_PROBLEM STATEMENT_
Give again, word for word, each line below starting at the one that contains "Forward (99, 1552)" and ending at the one that contains "20 (103, 2011)".

(Collected data entries)
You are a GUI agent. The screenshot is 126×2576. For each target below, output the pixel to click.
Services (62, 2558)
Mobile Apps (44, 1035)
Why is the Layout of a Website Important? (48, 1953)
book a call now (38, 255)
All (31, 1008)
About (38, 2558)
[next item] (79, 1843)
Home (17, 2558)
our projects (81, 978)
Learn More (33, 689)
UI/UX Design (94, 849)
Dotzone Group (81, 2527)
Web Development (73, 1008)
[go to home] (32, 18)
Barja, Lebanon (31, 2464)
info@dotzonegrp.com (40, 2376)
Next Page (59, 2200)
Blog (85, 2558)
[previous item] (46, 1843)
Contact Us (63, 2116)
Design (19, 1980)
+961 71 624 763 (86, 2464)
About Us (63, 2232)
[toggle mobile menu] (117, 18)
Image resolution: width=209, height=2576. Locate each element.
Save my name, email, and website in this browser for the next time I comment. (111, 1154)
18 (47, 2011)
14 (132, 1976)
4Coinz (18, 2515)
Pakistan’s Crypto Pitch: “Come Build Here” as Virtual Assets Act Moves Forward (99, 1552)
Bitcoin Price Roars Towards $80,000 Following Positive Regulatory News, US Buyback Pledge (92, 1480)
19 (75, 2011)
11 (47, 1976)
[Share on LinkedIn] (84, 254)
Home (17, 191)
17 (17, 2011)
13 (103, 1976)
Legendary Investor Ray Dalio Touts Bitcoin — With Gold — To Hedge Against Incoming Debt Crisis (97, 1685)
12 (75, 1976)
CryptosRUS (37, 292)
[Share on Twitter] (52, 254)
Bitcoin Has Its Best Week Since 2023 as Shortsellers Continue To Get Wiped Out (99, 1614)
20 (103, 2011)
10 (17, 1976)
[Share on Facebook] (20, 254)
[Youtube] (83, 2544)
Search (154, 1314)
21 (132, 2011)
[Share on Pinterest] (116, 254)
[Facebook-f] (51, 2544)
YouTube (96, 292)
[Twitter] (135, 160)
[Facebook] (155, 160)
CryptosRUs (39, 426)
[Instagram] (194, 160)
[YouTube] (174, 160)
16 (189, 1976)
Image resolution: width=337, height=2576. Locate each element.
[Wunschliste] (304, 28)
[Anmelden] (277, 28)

_TASK ANSWER_
Pakistan’s Crypto Pitch: “Come Build Here” as Virtual Assets Act Moves Forward (99, 1552)
Bitcoin Price Roars Towards $80,000 Following Positive Regulatory News, US Buyback Pledge (92, 1480)
19 (75, 2011)
11 (47, 1976)
[Share on LinkedIn] (84, 254)
Home (17, 191)
17 (17, 2011)
13 (103, 1976)
Legendary Investor Ray Dalio Touts Bitcoin — With Gold — To Hedge Against Incoming Debt Crisis (97, 1685)
12 (75, 1976)
CryptosRUS (37, 292)
[Share on Twitter] (52, 254)
Bitcoin Has Its Best Week Since 2023 as Shortsellers Continue To Get Wiped Out (99, 1614)
20 (103, 2011)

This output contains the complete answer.